▸ **課題 1**
下の本文では、境界の線引きの絶妙さを何と呼んでいるか。
▸ **課題 2**
下の本文から、「抽象度や方法もバラバラだが、」を含む語句で始め、「コストや検証、テストのコストも含まれる。」で止めて、その範囲を一字も変えずに抜き出すこと。
─── 本文 ───
抽象度や方法もバラバラだが、境界には何らかの制約が含まれる。一般には制約を減らしたり、自動化部分を増やすと、ソフトウェア/システム/サービスが複雑になる。自動化のコストが高いため一部を人間系にしている、とか、本来であればより親切で直感的なユーザインタフェースにしたいが、開発コストが足りないので、人間がIDを覚えて、テンキーから入力する等だ。

「おぉ」っと唸らされるソフトウェア/システム/サービスには、境界の線引きが絶妙というものがあるように思う。全ての「おぉ」は線引きの絶妙さから来るのではなく、線引きが絶妙で「おぉ」という意図だ。直感的には「いい落としどころを選んでいる」という感じだと思う。その線引きの絶妙さを本エントリでは「制約の設計力」としている。

ソフトウェア/システム/サービスの実現がラクになりながらも、利用者からは大きな制約にならないというのを考えるのは、よい制約の設計といえる。とてもシンプルな例を挙げると、週1回2時間、システム/サービスを停止してメンテナンスすることにより、ソフトウェア/システム/サービスの実現がラクになる場合に、そのソフトウェア/システム/サービスが使われない時間帯(日曜日のam2:00~4:00)を選ぶことだ。ここでの実現には実装コストだけでなく、継続して運用するコストや検証、テストのコストも含まれる。

本エントリを読まれている方は、これまでにどのような制約を設計されただろうか?「我ながらこの制約はよかった」「この制約はいろんな人に迷惑をかけるだけだった」等、あるのではないだろうか。その制約はどのタイミングで思いついたものだろうか?
─── 行の抜粋 ───
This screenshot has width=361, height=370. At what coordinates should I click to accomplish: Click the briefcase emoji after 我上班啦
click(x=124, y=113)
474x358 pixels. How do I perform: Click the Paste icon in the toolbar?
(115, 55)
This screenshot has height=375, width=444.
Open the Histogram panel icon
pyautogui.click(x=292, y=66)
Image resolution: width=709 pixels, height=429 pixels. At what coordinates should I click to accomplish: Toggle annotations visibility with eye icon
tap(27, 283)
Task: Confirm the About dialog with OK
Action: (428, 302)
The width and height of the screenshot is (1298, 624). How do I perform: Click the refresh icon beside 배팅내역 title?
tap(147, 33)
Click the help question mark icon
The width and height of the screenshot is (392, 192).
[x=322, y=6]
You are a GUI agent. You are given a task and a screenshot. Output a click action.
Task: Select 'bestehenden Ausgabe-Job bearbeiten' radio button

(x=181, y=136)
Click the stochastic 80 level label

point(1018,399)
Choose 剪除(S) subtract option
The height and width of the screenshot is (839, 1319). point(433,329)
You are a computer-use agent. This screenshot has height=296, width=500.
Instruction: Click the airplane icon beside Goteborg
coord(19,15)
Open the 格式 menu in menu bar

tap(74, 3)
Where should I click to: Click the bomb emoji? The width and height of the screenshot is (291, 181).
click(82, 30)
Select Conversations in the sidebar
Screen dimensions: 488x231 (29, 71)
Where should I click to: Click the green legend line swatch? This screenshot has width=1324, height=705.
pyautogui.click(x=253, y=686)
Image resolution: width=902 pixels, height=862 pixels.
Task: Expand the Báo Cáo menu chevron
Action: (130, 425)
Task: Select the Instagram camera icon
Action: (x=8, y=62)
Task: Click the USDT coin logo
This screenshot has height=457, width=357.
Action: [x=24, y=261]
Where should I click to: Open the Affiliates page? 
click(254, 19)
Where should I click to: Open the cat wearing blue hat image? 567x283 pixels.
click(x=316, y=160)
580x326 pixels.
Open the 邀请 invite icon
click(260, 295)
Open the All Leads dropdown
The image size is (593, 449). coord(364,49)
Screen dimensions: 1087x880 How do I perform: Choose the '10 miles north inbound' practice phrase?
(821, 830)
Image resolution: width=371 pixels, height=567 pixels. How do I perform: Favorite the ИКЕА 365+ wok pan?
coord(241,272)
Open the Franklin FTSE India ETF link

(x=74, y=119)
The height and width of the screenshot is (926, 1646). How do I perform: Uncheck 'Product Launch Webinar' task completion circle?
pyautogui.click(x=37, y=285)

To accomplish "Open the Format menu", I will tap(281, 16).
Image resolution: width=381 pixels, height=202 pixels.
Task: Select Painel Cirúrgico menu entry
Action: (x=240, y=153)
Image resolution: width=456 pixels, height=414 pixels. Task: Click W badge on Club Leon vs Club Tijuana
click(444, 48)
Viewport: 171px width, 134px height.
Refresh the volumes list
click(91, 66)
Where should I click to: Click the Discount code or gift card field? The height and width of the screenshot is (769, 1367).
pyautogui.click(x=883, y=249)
───
▸ **解答 1**
「制約の設計力」と呼んでいる。

▸ **解答 2**
抽象度や方法もバラバラだが、境界には何らかの制約が含まれる。一般には制約を減らしたり、自動化部分を増やすと、ソフトウェア/システム/サービスが複雑になる。自動化のコストが高いため一部を人間系にしている、とか、本来であればより親切で直感的なユーザインタフェースにしたいが、開発コストが足りないので、人間がIDを覚えて、テンキーから入力する等だ。

「おぉ」っと唸らされるソフトウェア/システム/サービスには、境界の線引きが絶妙というものがあるように思う。全ての「おぉ」は線引きの絶妙さから来るのではなく、線引きが絶妙で「おぉ」という意図だ。直感的には「いい落としどころを選んでいる」という感じだと思う。その線引きの絶妙さを本エントリでは「制約の設計力」としている。

ソフトウェア/システム/サービスの実現がラクになりながらも、利用者からは大きな制約にならないというのを考えるのは、よい制約の設計といえる。とてもシンプルな例を挙げると、週1回2時間、システム/サービスを停止してメンテナンスすることにより、ソフトウェア/システム/サービスの実現がラクになる場合に、そのソフトウェア/システム/サービスが使われない時間帯(日曜日のam2:00~4:00)を選ぶことだ。ここでの実現には実装コストだけでなく、継続して運用するコストや検証、テストのコストも含まれる。